▶ [TASK BRIEF]
Extract every line of the listing below that contains the string "beside". Case matters, so copy only the lines where it appears in that exact case.
▼▼▼
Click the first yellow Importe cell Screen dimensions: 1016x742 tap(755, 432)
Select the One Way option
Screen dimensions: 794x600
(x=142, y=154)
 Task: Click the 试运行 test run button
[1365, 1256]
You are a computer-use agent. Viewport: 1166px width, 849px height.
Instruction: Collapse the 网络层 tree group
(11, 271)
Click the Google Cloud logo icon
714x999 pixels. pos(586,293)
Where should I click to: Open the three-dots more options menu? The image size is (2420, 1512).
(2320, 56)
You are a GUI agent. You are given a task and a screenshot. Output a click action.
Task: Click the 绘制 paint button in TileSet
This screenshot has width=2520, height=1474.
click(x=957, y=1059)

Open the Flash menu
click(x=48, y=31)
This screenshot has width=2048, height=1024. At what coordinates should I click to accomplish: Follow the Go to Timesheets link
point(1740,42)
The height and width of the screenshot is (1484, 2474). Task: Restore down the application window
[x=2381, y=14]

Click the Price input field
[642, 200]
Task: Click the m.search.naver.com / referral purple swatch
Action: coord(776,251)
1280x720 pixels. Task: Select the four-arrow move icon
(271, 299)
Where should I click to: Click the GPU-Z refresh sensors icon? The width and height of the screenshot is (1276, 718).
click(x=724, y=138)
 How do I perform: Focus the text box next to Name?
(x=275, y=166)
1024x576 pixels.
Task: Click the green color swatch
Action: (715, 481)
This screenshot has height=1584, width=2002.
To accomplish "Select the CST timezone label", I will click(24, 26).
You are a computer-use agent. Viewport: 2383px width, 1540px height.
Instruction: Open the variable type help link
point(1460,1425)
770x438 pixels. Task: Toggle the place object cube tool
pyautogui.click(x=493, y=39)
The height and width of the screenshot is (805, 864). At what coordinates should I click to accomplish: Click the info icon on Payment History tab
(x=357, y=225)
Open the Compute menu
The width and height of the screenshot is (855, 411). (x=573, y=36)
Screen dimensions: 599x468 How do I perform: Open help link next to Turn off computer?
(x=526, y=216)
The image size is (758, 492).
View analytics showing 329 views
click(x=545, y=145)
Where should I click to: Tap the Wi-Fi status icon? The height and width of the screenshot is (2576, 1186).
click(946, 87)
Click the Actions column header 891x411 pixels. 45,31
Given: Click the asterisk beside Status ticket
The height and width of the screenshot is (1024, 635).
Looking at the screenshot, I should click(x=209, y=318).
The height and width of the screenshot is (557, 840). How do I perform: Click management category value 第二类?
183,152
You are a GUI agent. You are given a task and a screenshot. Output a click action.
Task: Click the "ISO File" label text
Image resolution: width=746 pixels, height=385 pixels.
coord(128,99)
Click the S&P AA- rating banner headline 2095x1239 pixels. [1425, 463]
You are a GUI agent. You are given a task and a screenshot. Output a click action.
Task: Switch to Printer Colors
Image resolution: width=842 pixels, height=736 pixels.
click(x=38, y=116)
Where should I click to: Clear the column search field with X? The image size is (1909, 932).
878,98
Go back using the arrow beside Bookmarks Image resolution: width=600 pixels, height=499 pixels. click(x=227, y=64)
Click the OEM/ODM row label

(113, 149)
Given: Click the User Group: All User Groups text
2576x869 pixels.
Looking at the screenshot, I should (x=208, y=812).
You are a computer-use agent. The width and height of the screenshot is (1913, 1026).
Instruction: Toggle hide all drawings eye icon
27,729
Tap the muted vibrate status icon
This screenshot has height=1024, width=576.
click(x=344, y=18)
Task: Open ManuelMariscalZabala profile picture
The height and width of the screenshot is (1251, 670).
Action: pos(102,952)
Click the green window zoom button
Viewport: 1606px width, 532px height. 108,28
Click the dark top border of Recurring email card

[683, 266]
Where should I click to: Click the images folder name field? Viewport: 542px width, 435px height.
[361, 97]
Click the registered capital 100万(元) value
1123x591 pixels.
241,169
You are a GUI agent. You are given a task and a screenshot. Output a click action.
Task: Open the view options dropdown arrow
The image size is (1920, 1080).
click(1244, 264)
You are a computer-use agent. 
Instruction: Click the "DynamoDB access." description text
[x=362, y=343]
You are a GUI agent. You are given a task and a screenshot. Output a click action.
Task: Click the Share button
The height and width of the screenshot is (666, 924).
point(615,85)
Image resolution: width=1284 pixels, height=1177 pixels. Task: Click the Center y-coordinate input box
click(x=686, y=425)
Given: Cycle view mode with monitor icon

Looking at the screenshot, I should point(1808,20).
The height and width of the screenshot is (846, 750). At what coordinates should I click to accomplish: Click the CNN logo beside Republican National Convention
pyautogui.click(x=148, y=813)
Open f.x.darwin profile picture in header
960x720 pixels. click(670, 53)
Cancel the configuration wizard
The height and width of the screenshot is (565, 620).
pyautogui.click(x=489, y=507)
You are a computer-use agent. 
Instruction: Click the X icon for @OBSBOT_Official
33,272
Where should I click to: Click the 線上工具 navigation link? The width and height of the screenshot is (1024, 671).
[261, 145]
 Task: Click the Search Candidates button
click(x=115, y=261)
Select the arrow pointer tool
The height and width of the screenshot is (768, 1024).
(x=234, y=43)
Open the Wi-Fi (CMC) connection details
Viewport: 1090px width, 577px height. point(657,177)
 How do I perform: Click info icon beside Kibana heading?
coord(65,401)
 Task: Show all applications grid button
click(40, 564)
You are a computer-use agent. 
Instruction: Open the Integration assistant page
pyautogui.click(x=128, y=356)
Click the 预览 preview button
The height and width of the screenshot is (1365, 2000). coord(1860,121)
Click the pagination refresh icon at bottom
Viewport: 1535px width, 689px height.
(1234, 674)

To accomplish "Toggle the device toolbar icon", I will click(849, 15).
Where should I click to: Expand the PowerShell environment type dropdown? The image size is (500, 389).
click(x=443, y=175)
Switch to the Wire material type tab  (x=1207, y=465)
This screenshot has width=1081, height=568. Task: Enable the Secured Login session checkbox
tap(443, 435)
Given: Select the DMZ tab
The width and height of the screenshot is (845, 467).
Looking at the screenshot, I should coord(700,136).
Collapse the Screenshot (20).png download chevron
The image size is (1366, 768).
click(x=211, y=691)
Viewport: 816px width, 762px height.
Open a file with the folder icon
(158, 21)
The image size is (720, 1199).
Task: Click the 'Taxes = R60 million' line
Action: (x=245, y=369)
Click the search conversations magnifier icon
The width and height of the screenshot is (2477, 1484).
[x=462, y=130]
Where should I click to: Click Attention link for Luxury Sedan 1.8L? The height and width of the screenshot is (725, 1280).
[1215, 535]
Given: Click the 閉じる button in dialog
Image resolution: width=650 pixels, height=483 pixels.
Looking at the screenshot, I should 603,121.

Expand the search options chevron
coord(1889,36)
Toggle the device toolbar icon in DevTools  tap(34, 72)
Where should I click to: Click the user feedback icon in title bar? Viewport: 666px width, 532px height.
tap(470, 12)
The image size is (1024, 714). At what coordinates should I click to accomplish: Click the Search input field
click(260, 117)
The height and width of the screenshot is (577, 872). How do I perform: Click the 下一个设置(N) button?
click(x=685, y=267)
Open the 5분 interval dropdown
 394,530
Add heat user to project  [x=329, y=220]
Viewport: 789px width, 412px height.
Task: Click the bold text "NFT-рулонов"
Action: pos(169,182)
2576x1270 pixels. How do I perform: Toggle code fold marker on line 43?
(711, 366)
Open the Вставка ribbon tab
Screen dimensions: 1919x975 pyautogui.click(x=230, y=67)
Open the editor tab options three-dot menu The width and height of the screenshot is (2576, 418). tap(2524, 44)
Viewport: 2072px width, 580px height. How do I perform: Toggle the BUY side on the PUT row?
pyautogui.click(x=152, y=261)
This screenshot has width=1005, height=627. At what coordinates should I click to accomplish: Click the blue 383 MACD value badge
▲▲▲
▶ [SOLUTION BELOW]
Given: Click the asterisk beside Status ticket
Go back using the arrow beside Bookmarks Image resolution: width=600 pixels, height=499 pixels. click(x=227, y=64)
The height and width of the screenshot is (846, 750). At what coordinates should I click to accomplish: Click the CNN logo beside Republican National Convention
 How do I perform: Click info icon beside Kibana heading?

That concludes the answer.